Although Vandalia never was approved by the British Crown and did not have colonial government, some Anglo-American pioneers settled there. When the United States achieved independence in the American Revolutionary War, Vandalia-area settlers proposed (unsuccessfully) that Vandalia be admitted as a state called Westsylvania.

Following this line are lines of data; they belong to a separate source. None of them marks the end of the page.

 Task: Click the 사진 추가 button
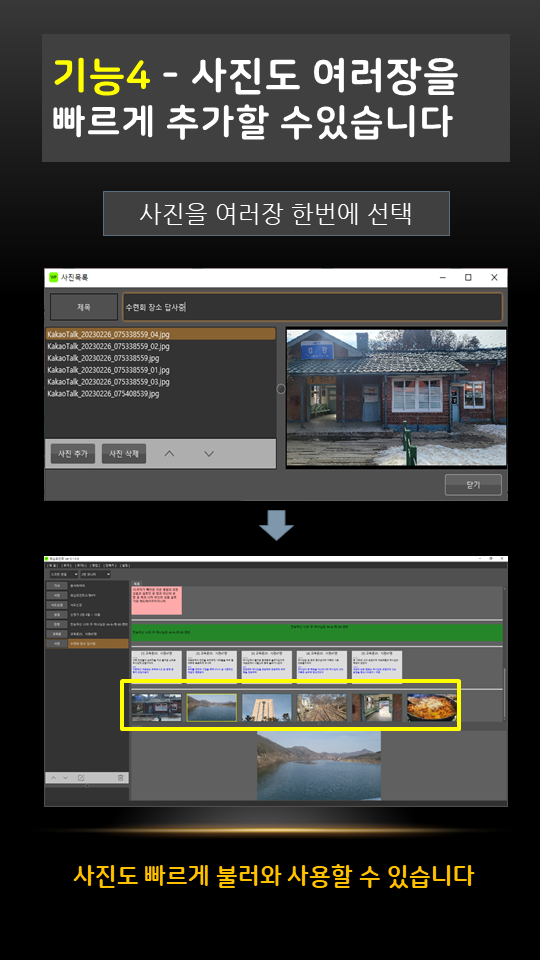tap(73, 454)
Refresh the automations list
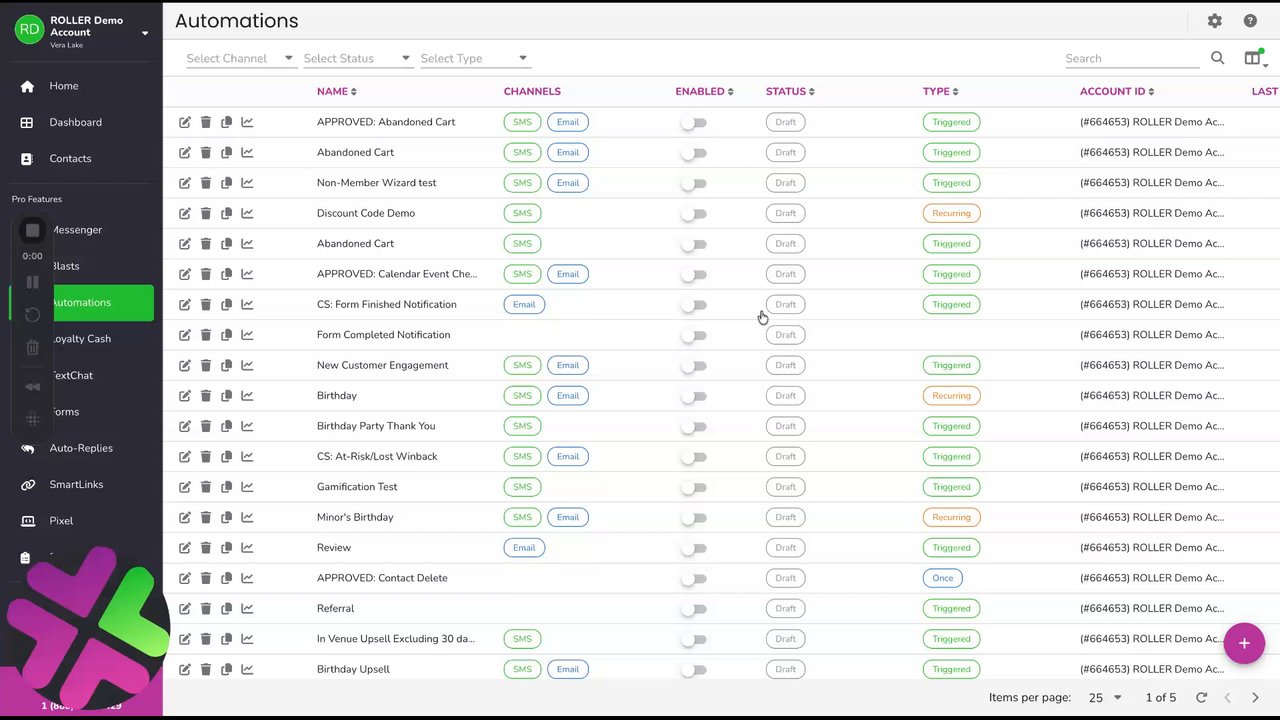 point(1201,698)
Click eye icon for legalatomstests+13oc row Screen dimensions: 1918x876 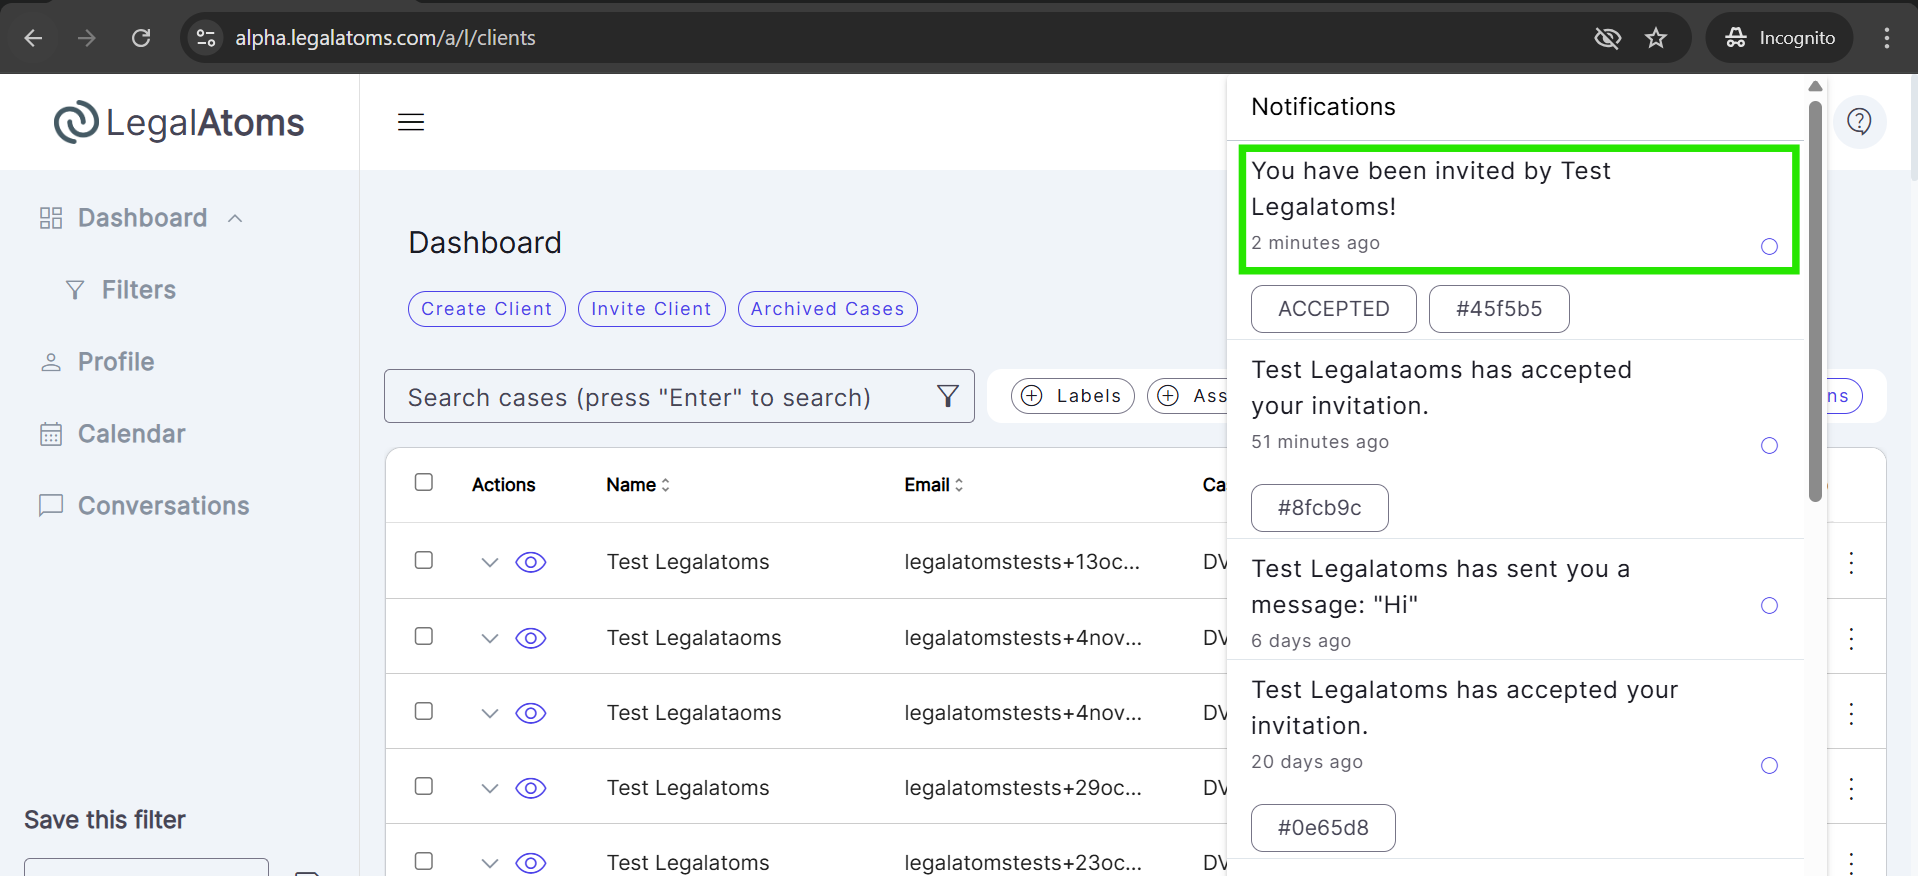[530, 562]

They were opposed by the governments of Virginia and Pennsylvania, which both claimed the area.[1]

History

1755 Fry-Jefferson map showing earlier established colonial borders before the French And Indian War.

In the 18th century, British land speculators attempted to colonize the Ohio Valley a number of times, most notably in 1748 when the British Crown granted a petition of the Ohio Company for 200,000 acres (800 km²) near the "Forks of the Ohio" (present-day Pittsburgh, Pennsylvania).[2] The outbreak of the French and Indian War (1754–63) and Pontiac's Rebellion (1763–66) delayed colonization in the region.[3]

After Pontiac's Rebellion, merchants who had lost goods in the war formed a group known as the "suffering traders", later known as the Indiana Company. At the Treaty of Fort Stanwix (1768), the British required the Iroquois to give a land grant to the "suffering traders" — most notably Samuel Wharton and William Trent. The land, known as the "Indiana Grant," was along the Ohio River and comprised part of the Iroquois hunting ground.[4] When Wharton and Trent went to England in 1769 to have their grant confirmed, they combined forces with the Ohio Company to form a new consortium known as the Grand Ohio Company or the Walpole Company.

The Grand Ohio Company eventually received an even larger grant than the Indiana Grant.[5] The development companies planned a new colony, initially called "Pittsylvania" (Wright 1988:212) but later known as Vandalia, in honor of Queen Charlotte (1744–1818), who was thought to be descended from the Vandals.[6][7][8]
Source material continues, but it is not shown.